* **GOAL OF THE EXERCISE**:
Could you find each line of the data below that contains the word "Hanukkah" and copy those lines?

* **RECORDS PROVIDED**:
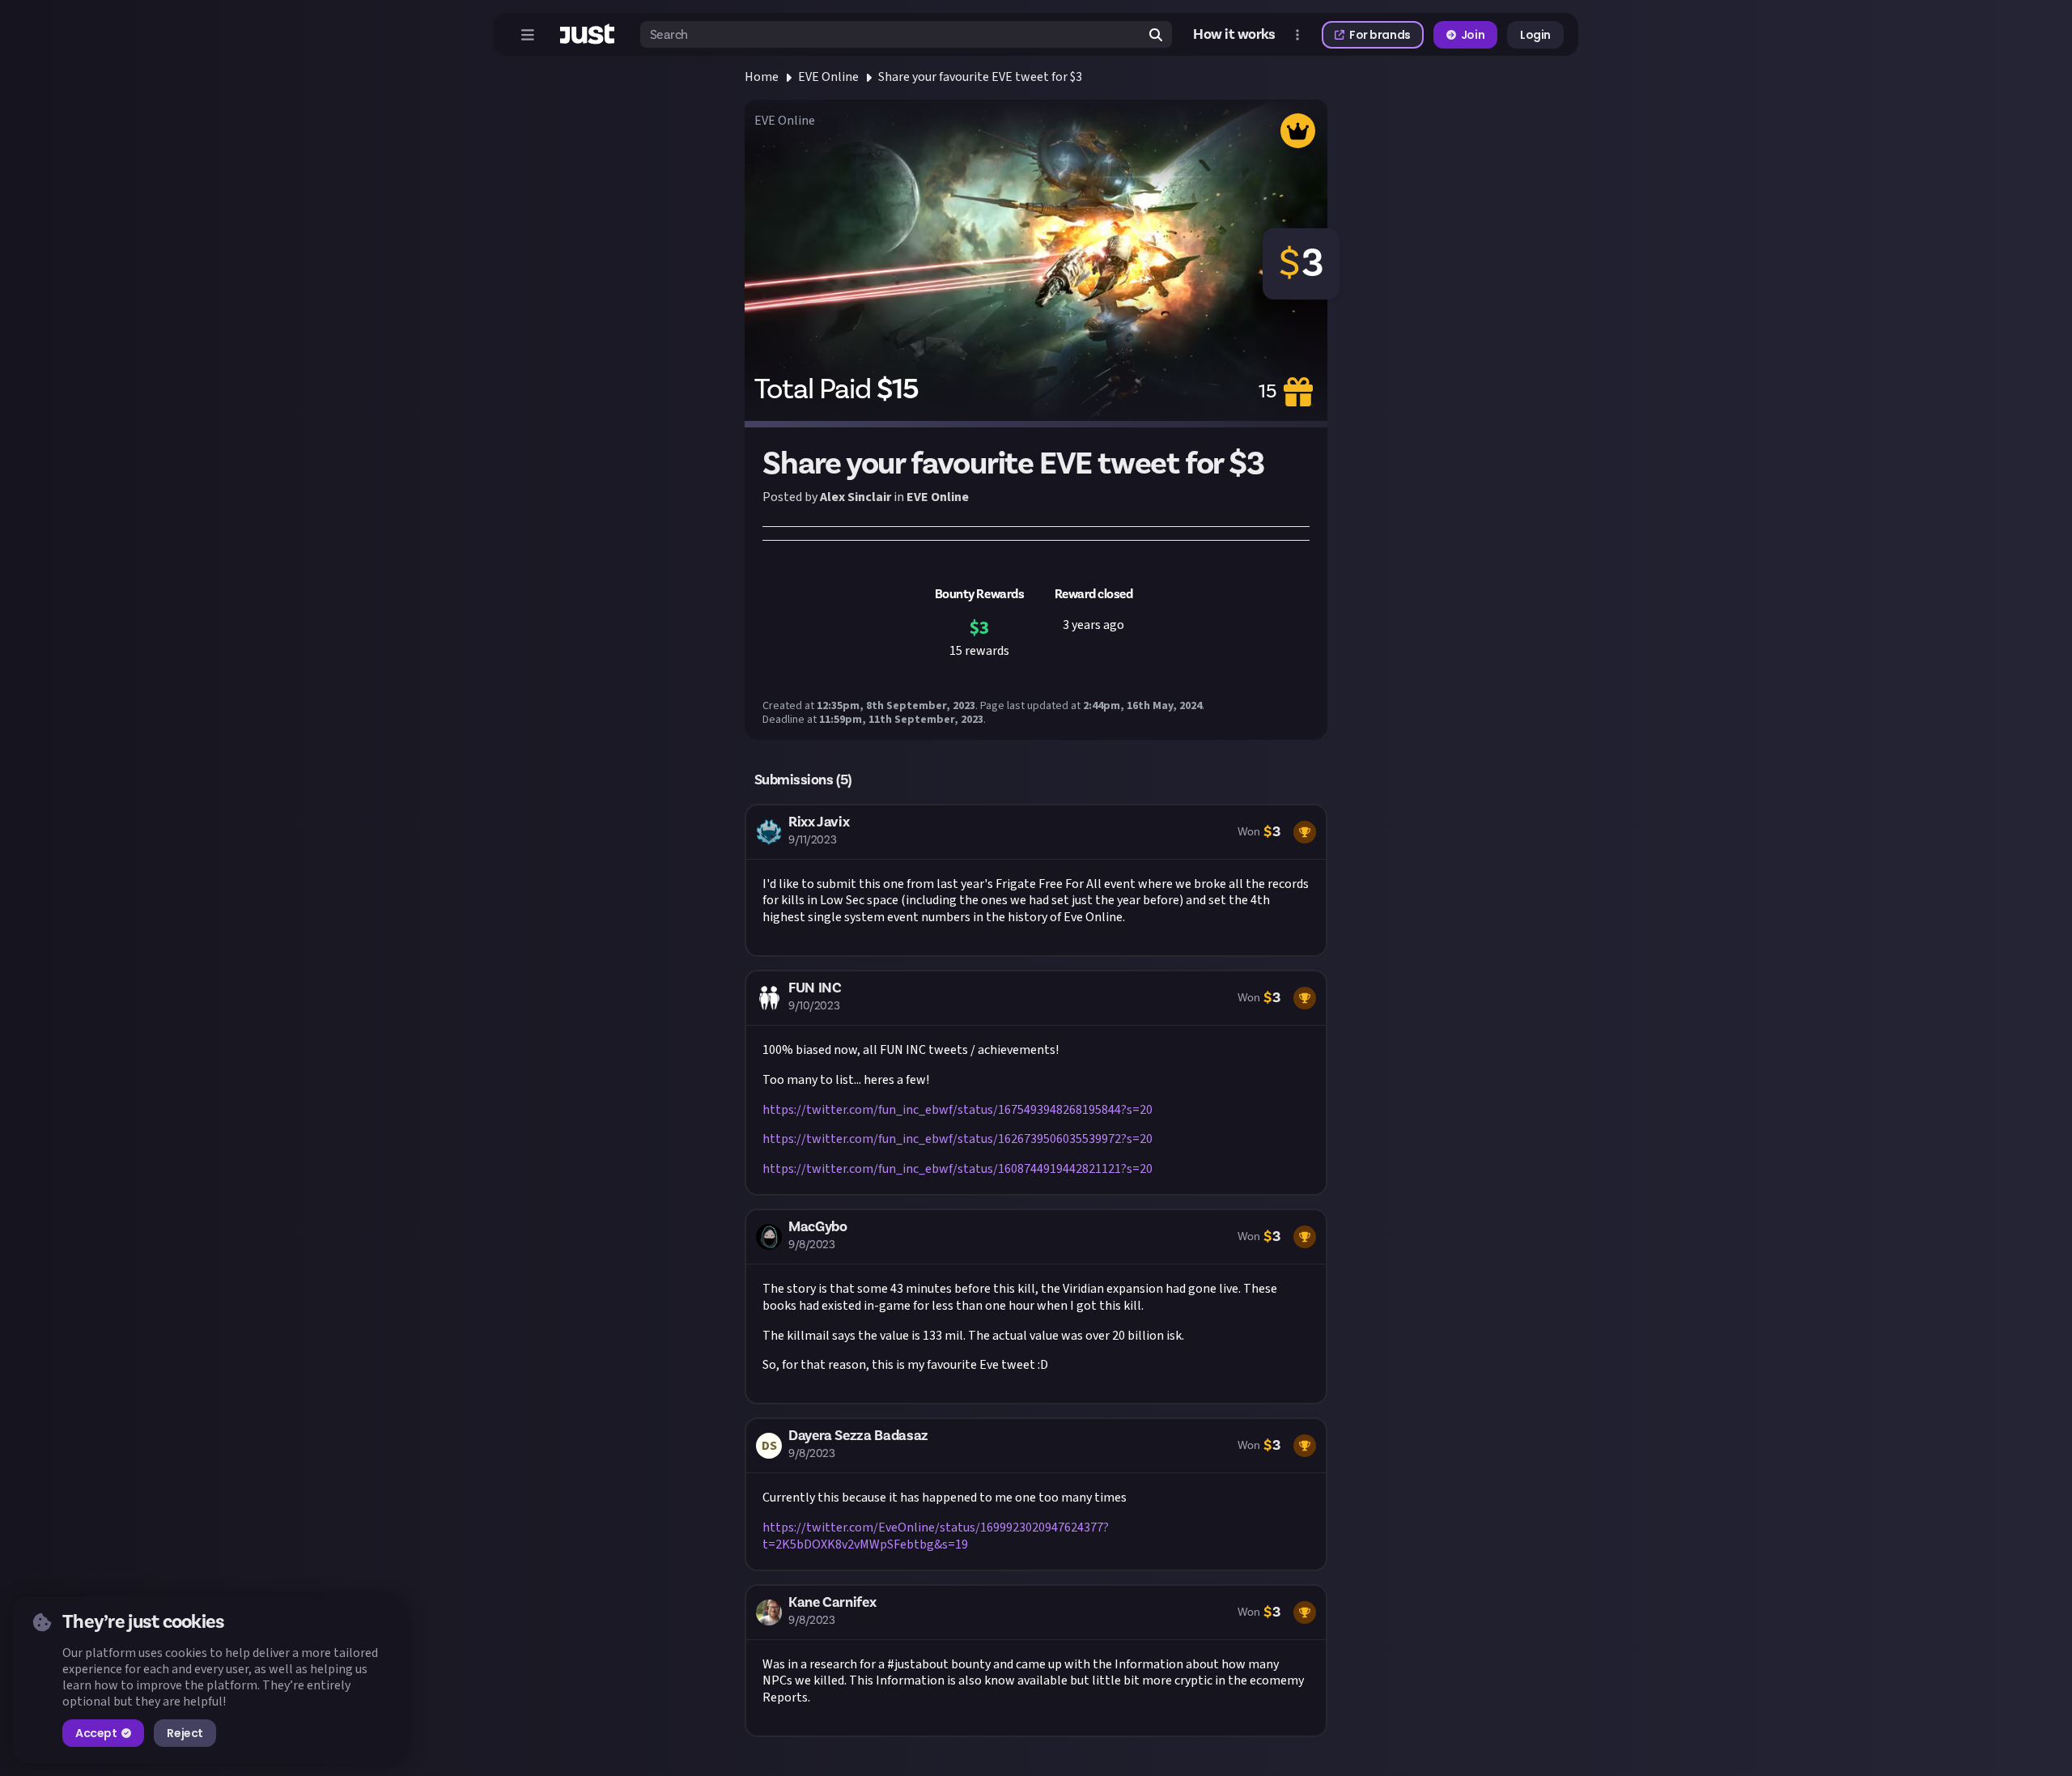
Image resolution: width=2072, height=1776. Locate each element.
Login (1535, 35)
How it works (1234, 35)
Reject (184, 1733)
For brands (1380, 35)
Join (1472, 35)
---
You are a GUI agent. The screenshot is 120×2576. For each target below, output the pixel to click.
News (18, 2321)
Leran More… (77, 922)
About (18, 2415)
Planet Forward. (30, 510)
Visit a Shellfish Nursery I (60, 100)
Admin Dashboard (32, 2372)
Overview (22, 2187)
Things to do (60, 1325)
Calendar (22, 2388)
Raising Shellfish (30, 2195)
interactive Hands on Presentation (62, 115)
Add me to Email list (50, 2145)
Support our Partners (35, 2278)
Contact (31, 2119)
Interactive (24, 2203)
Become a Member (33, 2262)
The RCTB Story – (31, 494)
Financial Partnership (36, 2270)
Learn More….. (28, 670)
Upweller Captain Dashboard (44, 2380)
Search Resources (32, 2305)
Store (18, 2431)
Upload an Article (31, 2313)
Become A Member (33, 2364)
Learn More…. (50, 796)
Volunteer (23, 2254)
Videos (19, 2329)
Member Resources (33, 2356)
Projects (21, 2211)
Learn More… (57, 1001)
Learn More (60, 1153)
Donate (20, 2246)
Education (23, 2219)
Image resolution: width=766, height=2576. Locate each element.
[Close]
==
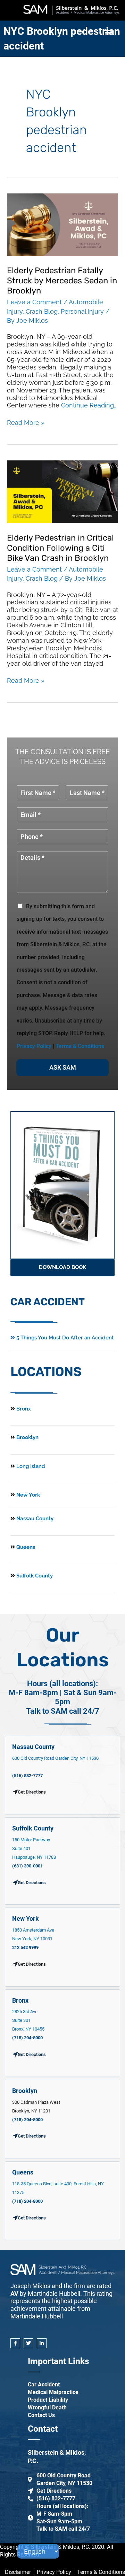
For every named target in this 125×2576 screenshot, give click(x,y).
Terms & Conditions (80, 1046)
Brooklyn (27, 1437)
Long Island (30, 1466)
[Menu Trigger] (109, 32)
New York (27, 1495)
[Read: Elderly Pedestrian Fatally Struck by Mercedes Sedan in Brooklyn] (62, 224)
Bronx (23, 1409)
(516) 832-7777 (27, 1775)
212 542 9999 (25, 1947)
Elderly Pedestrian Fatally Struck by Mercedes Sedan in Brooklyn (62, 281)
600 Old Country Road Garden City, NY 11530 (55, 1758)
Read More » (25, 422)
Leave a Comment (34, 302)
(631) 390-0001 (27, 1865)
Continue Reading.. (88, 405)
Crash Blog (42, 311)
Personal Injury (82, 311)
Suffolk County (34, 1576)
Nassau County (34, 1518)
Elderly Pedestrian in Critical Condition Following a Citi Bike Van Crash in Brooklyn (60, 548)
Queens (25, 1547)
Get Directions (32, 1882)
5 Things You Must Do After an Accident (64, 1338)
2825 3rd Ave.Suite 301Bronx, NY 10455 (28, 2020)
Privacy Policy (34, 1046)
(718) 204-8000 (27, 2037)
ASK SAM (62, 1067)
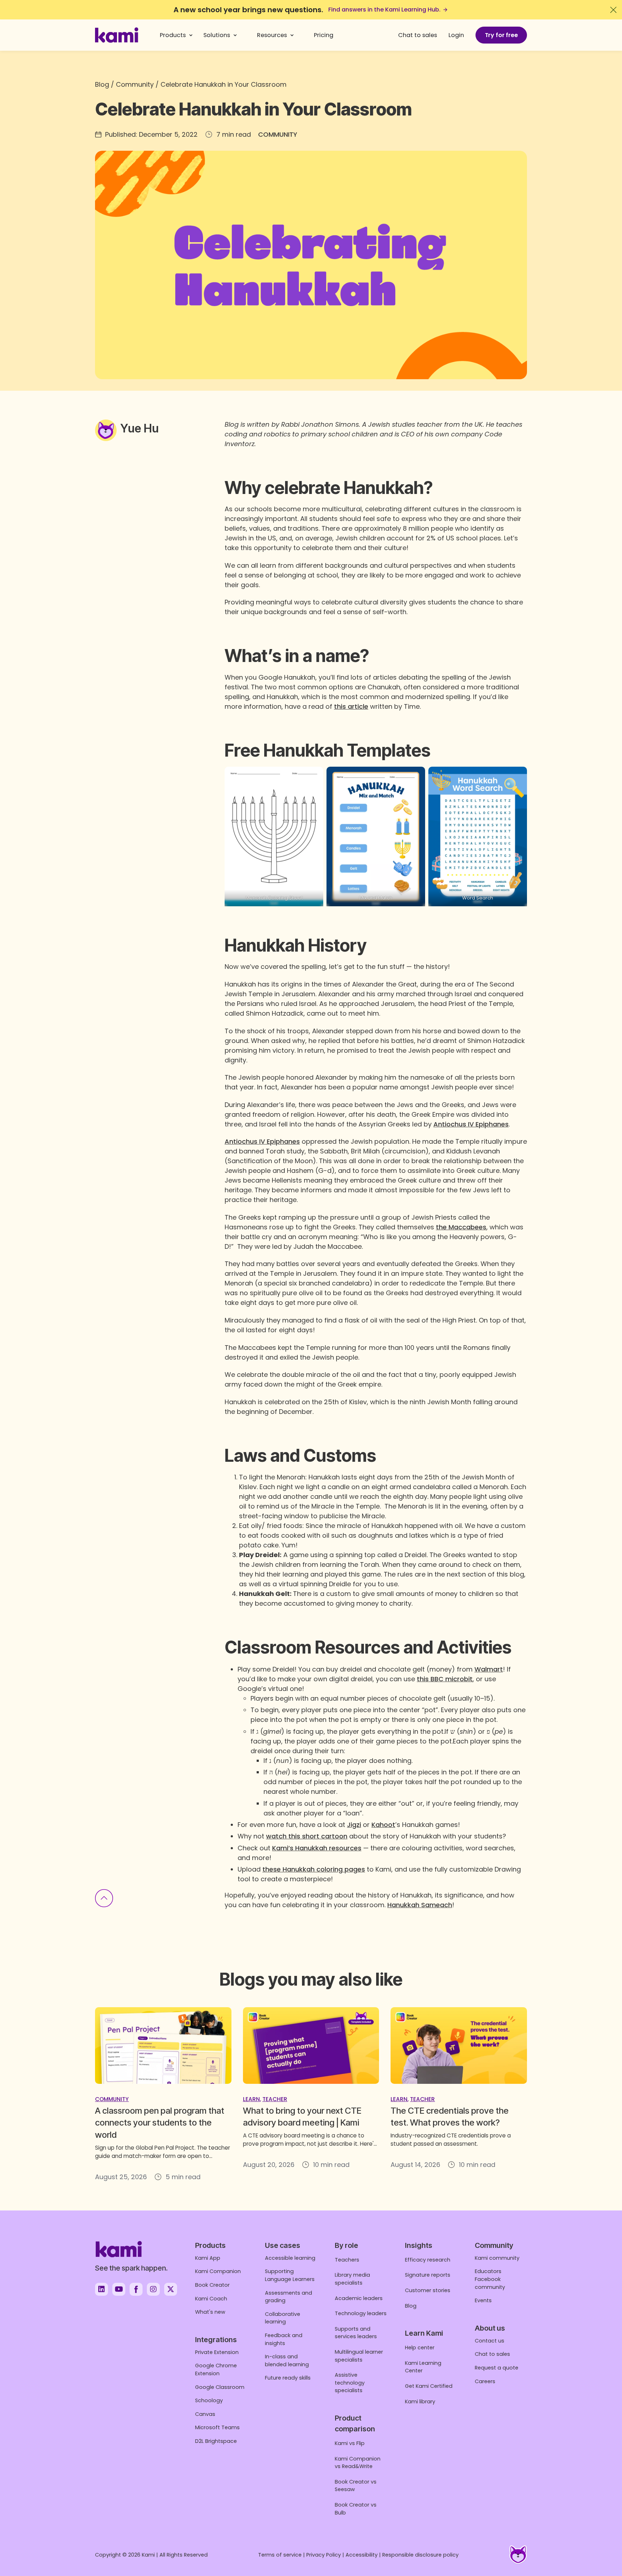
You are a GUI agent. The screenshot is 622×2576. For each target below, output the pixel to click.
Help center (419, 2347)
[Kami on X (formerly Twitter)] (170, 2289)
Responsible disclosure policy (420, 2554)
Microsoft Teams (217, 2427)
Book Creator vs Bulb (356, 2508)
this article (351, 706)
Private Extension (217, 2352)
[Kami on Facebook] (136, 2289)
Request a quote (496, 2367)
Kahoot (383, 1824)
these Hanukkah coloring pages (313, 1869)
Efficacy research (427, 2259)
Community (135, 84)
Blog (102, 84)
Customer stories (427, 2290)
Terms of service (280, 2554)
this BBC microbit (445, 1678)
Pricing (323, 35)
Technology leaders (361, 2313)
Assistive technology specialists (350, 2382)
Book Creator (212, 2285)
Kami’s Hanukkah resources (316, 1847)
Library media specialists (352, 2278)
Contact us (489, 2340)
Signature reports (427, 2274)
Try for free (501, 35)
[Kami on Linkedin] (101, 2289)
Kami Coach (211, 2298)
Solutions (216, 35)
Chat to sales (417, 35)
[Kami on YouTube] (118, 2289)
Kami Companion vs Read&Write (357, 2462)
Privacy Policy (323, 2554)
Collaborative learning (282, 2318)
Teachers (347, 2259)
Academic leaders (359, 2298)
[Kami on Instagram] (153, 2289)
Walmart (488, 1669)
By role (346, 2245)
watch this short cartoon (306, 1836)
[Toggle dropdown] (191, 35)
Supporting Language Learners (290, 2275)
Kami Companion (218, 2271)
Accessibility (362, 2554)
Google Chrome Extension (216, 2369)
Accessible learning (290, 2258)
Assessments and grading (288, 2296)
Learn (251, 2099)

* **ANSWER SECTION**:
these Hanukkah coloring pages (313, 1869)
Kami’s Hanukkah resources (316, 1847)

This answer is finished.